## Your assignment
Check each line of the entries. Copy the ones that contain the string "Given".

## Material for the task

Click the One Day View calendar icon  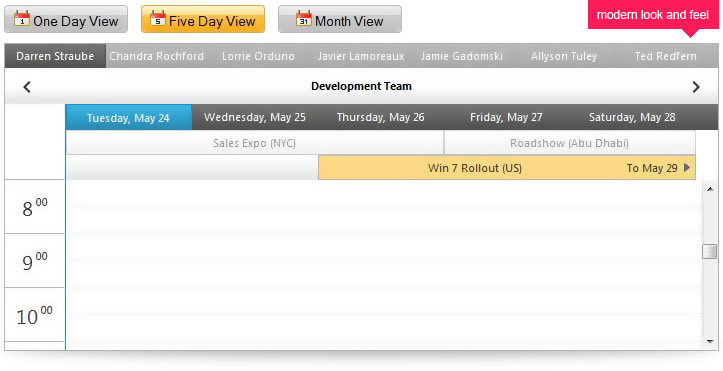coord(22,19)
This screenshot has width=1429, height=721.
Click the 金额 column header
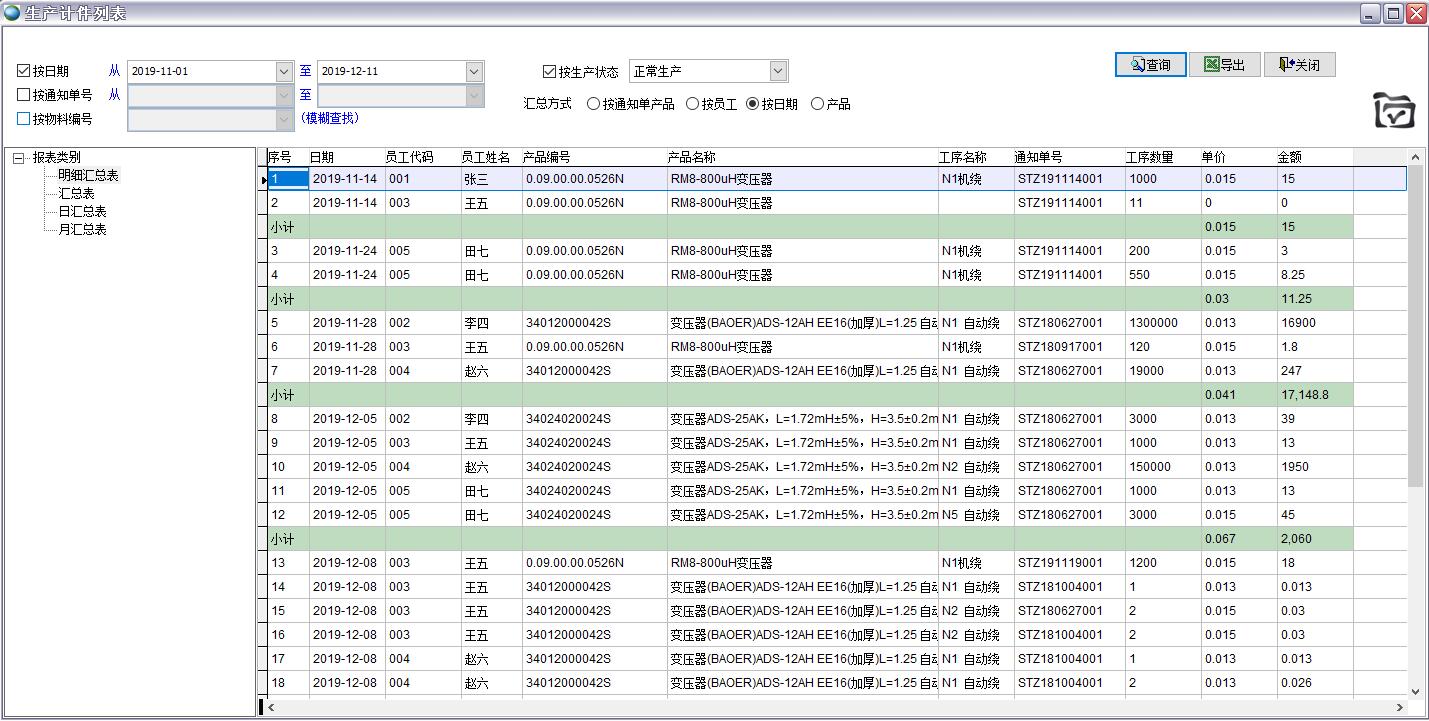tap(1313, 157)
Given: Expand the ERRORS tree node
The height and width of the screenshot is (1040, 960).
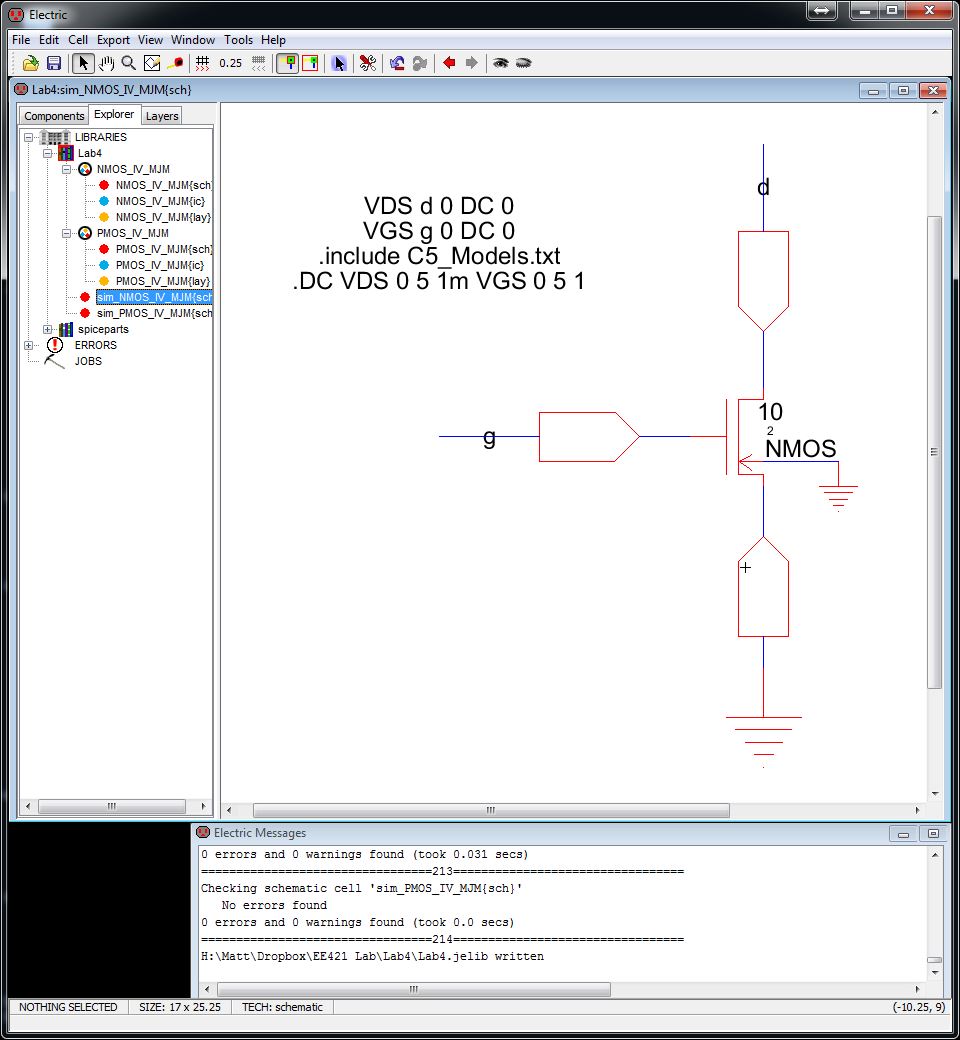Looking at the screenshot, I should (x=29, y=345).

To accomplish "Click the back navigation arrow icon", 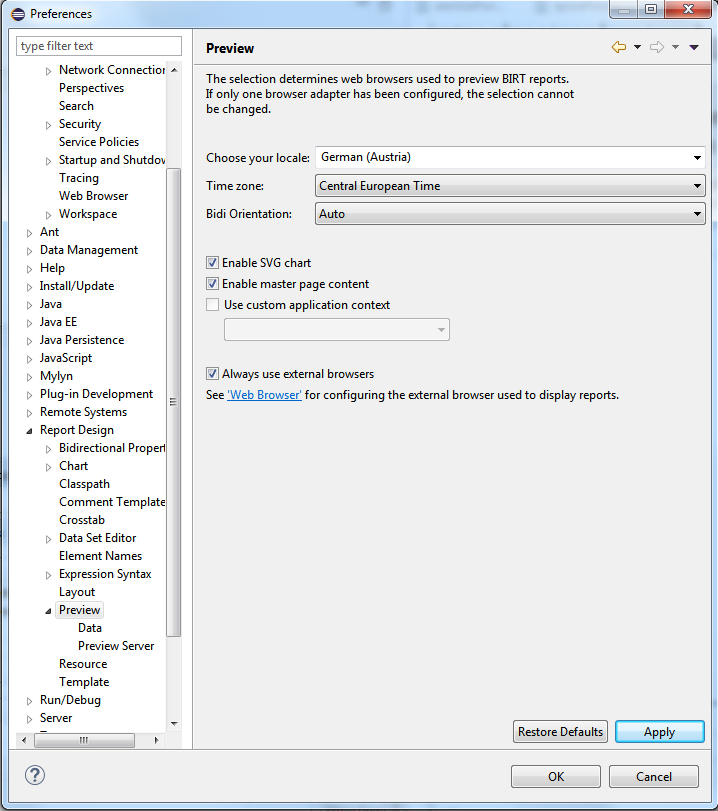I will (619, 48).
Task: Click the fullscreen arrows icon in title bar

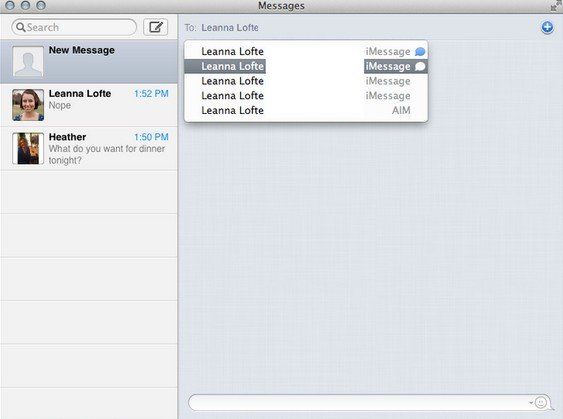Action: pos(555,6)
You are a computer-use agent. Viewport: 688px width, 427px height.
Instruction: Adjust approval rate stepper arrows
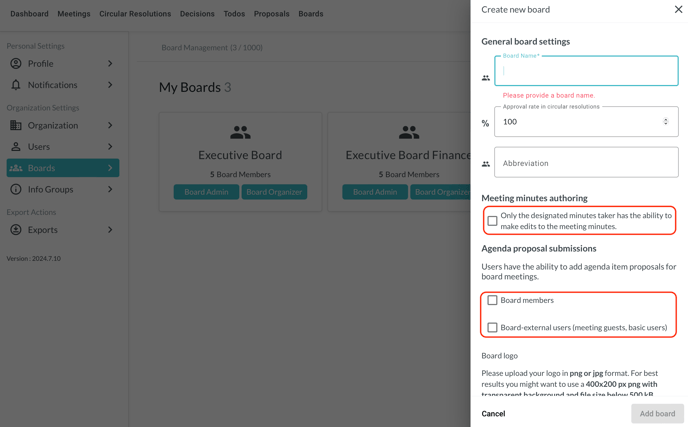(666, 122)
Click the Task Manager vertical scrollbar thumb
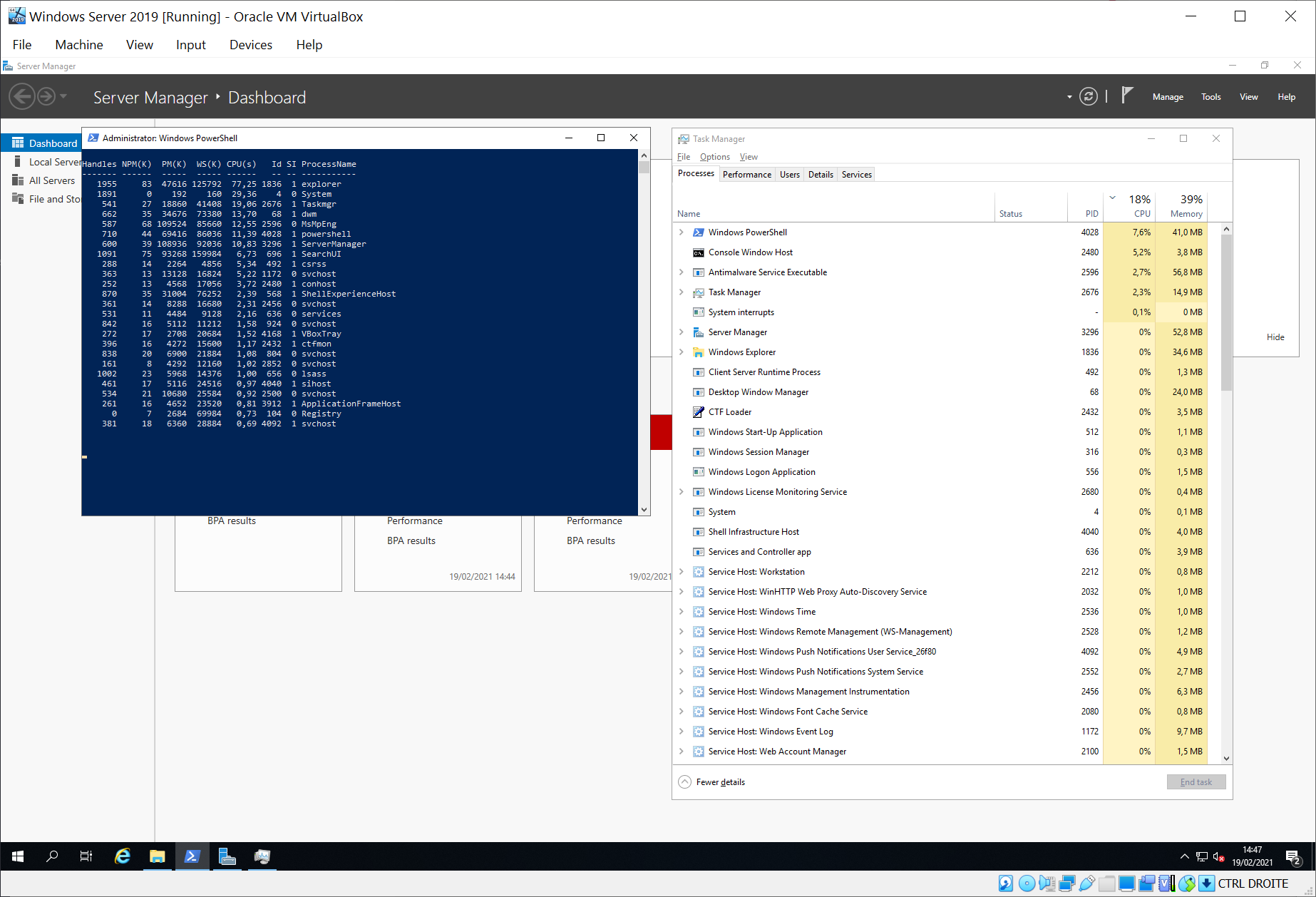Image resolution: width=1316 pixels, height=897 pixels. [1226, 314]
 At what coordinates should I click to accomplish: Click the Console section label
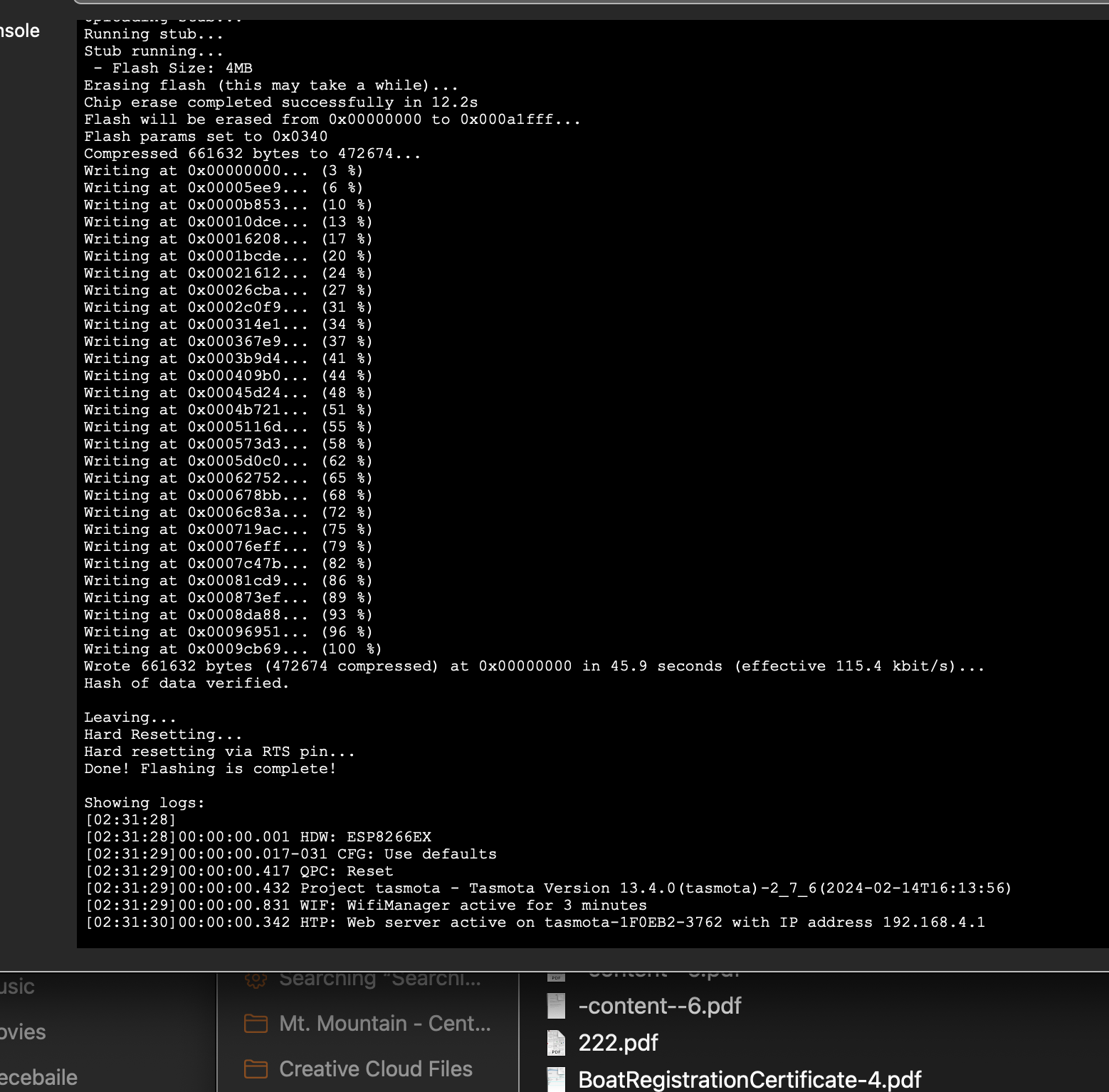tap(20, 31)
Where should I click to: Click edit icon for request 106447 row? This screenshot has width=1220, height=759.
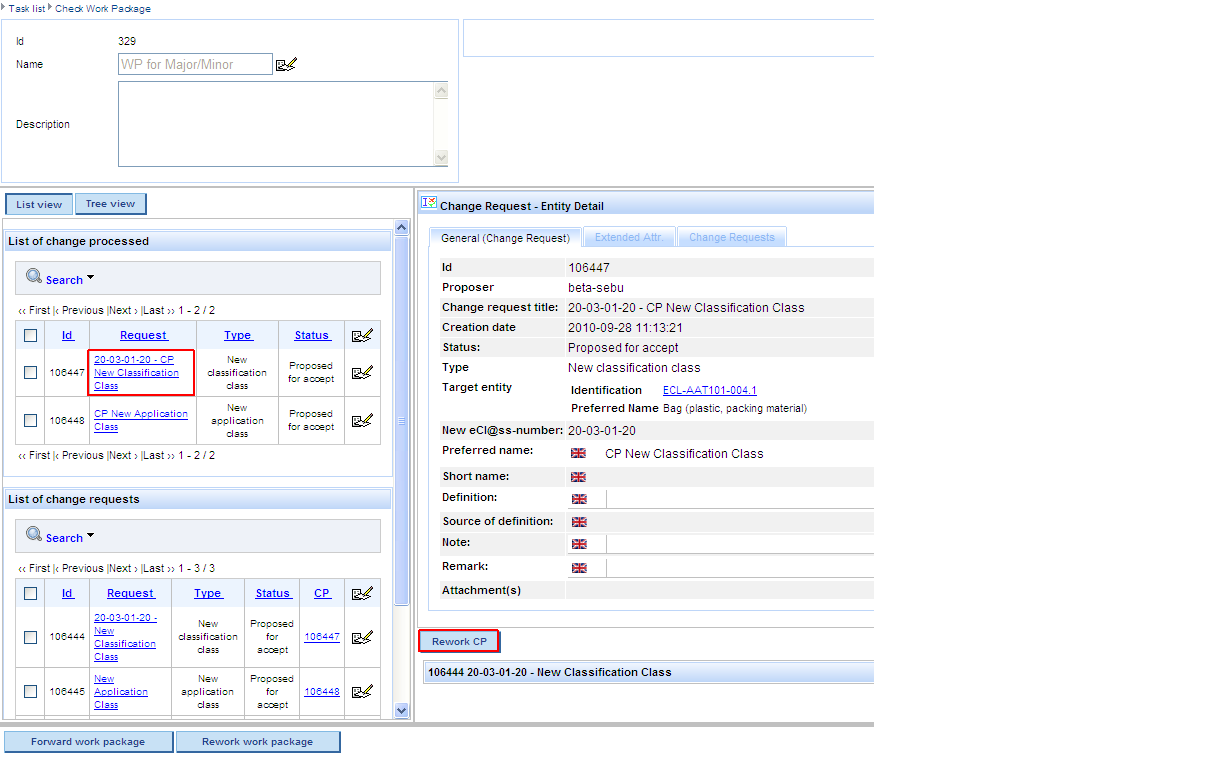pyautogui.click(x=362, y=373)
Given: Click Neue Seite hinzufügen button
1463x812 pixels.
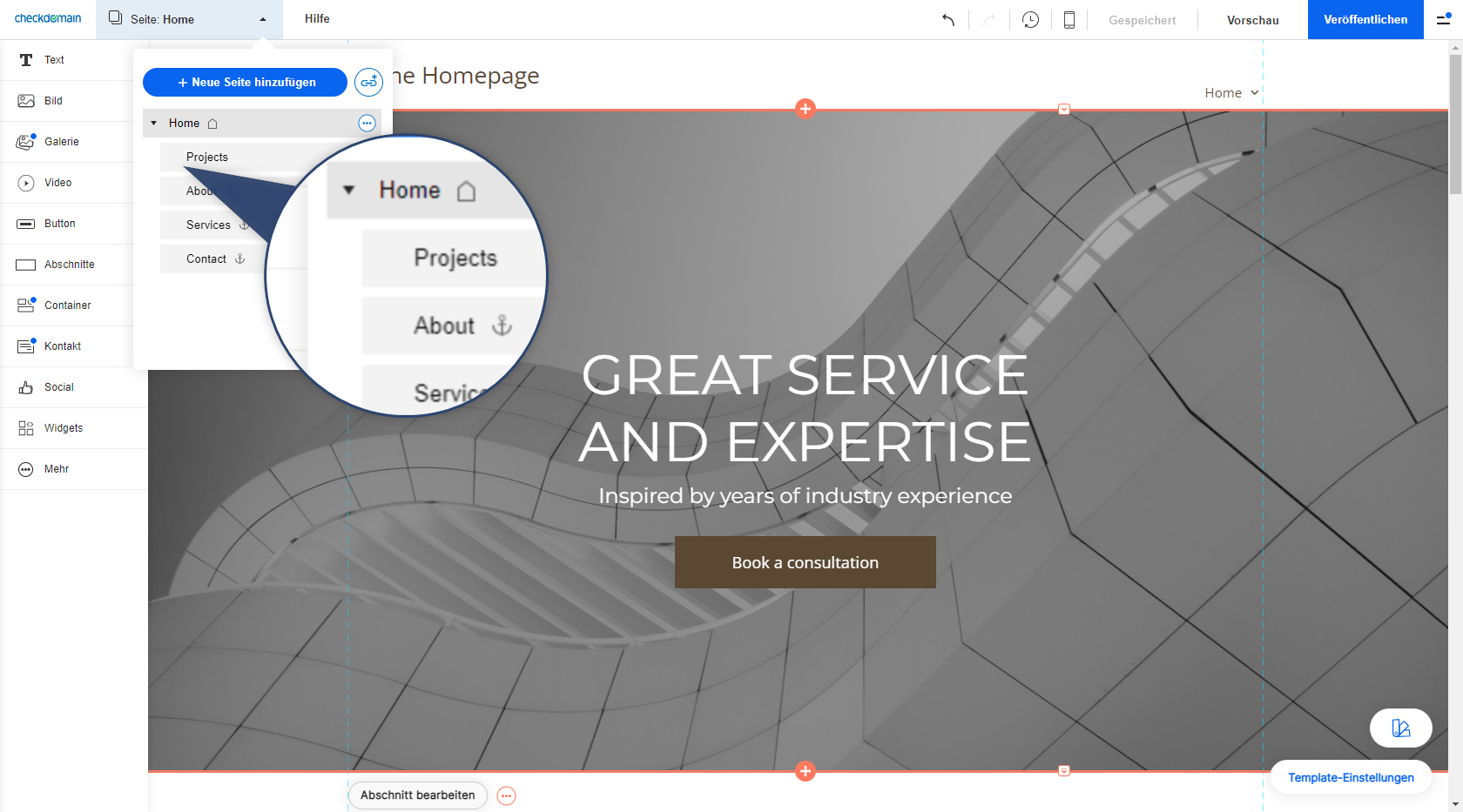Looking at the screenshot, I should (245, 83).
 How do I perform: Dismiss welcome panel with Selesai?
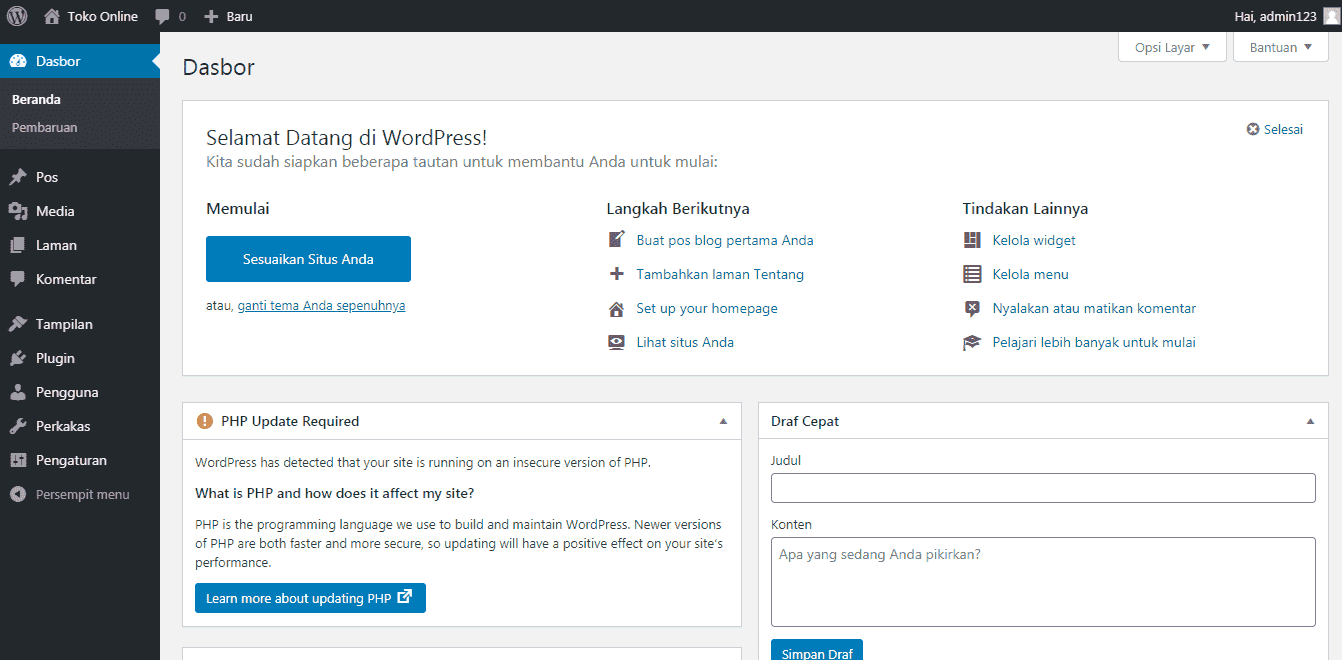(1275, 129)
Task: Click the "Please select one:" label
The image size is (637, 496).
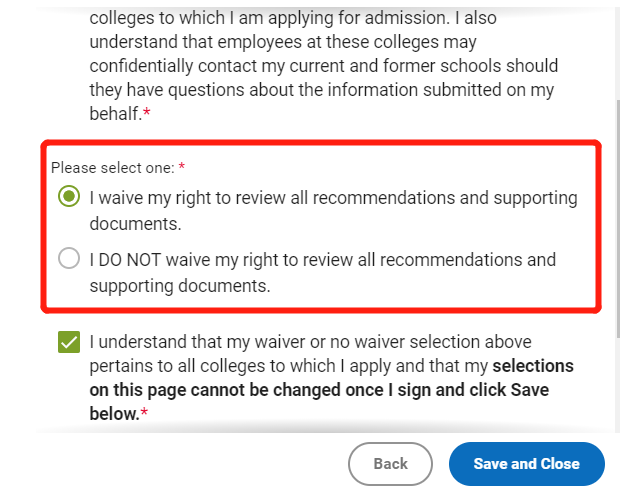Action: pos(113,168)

## Exercise result
Given: Expand the ERRORS tree node
Given: Click Neue Seite hinzufügen button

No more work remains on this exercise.